Ok, so you're ill. You're able to eat, drink, move and breathe ok-ish, but feeling rotten enough to want to go to the doctor. Good news: there are loooooads of doctors in Paris, and you're probably even living in the same building as one*. All you have to do is look online, give one a call, and organise an appointment.

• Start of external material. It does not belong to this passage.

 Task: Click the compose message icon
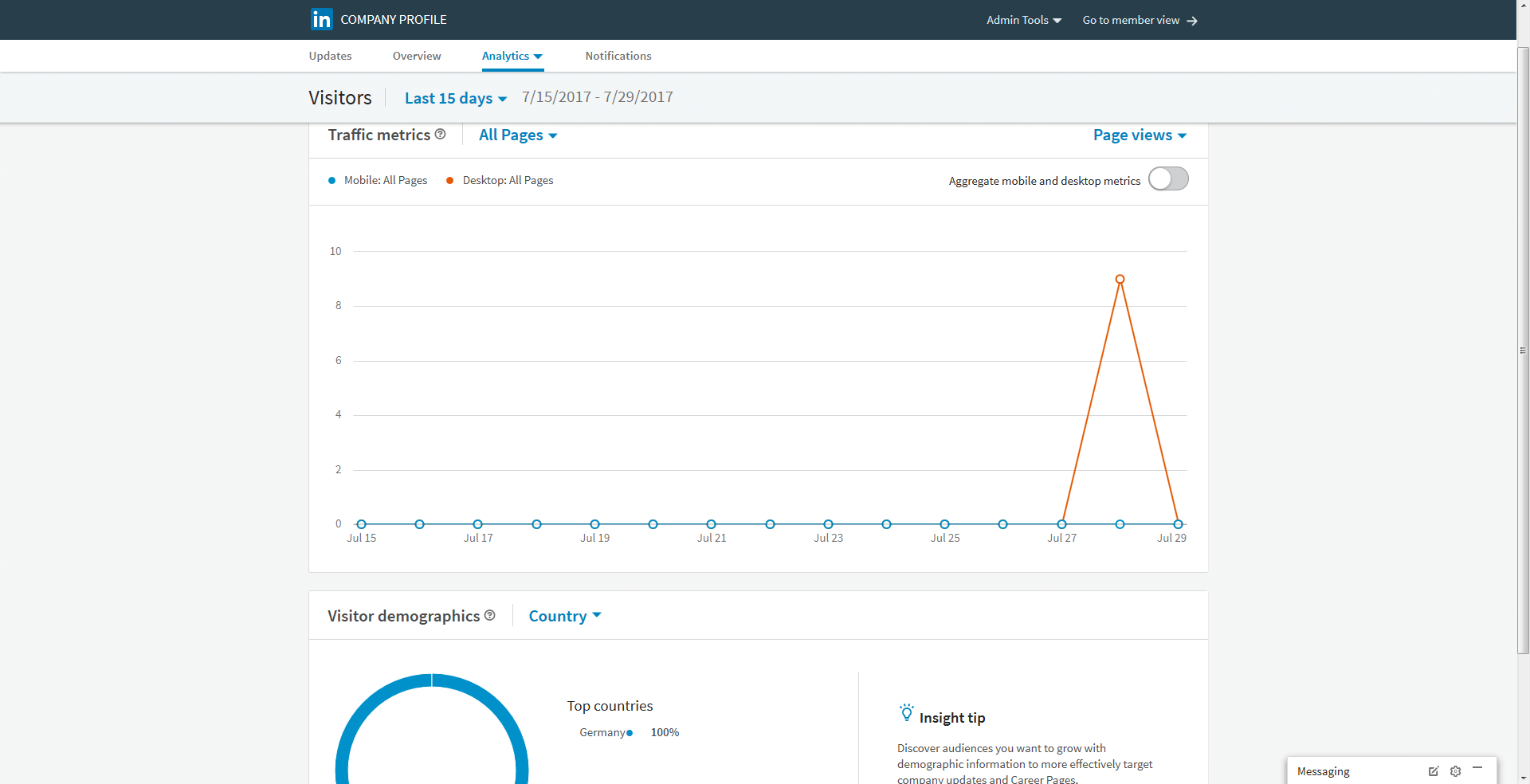coord(1433,770)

 *This is great for convenience but a bit yuck when you think of just how many sick and dying people enter your building every day, clutching and wheezing onto the banister....

STAGE TWO.
EN RENDEZ-VOUS.
You've been diagnosed. You are concerned. What you assumed to be a common cold appears to be much worse. Your prescription contains terrifying words and animal-subduing dosages





scribbled so frantically that the doctor clearly does not want to waste one of your precious remaining minutes on legible handwriting. You're fairly sure you're going to die before you reach the pharmacy.

STAGE THREE.
PAY BEFORE YOU CROAK.

You know that precious Carte Vitale that you waited a year and a half to get?

This baby:


Not a single doctor has taken my Carte Vitale since I received it. Like when you hit 18, and you are aching to brandish your no-longer-fake ID, no-one asks. I thought it was supposed to be a sort of credit card for doctors appointments and pharmacies...one that you don't ever pay back. But apparently not. I've had to pay my 20 euros (in cash) every time. Sometimes I get reimbursed. Sometimes not. Never the full amount.

Maybe you get reimbursed according to how hardcore your illness is on a scale of 1-100:

1-25 = 25%
25-50 =50%
50-75 = 75%
75-100 = 100%
(where 1= broken nail, 100 = walking corpse)

STAGE FOUR
PHARMACITIS


KerrrrrrCHING!



I didn't understand. I still don't understand.
If you are brave enough to ask, your response will be somewhere along these lines:

Translation of what I vaguely understood:
"In France you have health insurance, but it is divided into two parts; private (20%) and public (80%). To have the public you must have the private. To have the private you must have a public number. You have public insurance but your private insurance is no longer valid because you have not announced to your public insurance that you are now working. It also depends on what percentage of a percentage the insurance is willing to pay which changes according to the doctor, problem and prescription. Oh, and your work doesn't have a health insurance policy so you don't get that either."


Oh. Ok.





STAGE FOUR
THE CURE

Back at home, with your prescriptions laid on the bed, you start to panic.

It's not that you don't want to get better. It's just that this seems like an awful lot of pills...and spray...and drops...and the thing over by the pillow looks suspiciously like a suppository.
So you bundle all your pills and potions into your now-bulging medicine cabinet, and dig out your faithful, if slightly sticky now, Lemsip packets.

And you live to write an article on it.


Mustard

Cultural observation n°2
"Je ne me sens pas bien maman"
(child is lain gently on bed, cold compress is applied)
"Oh ma pauvre! Il faut apeller le médecin toute de suite. Aller à l'école?! Il n'en est pas question!"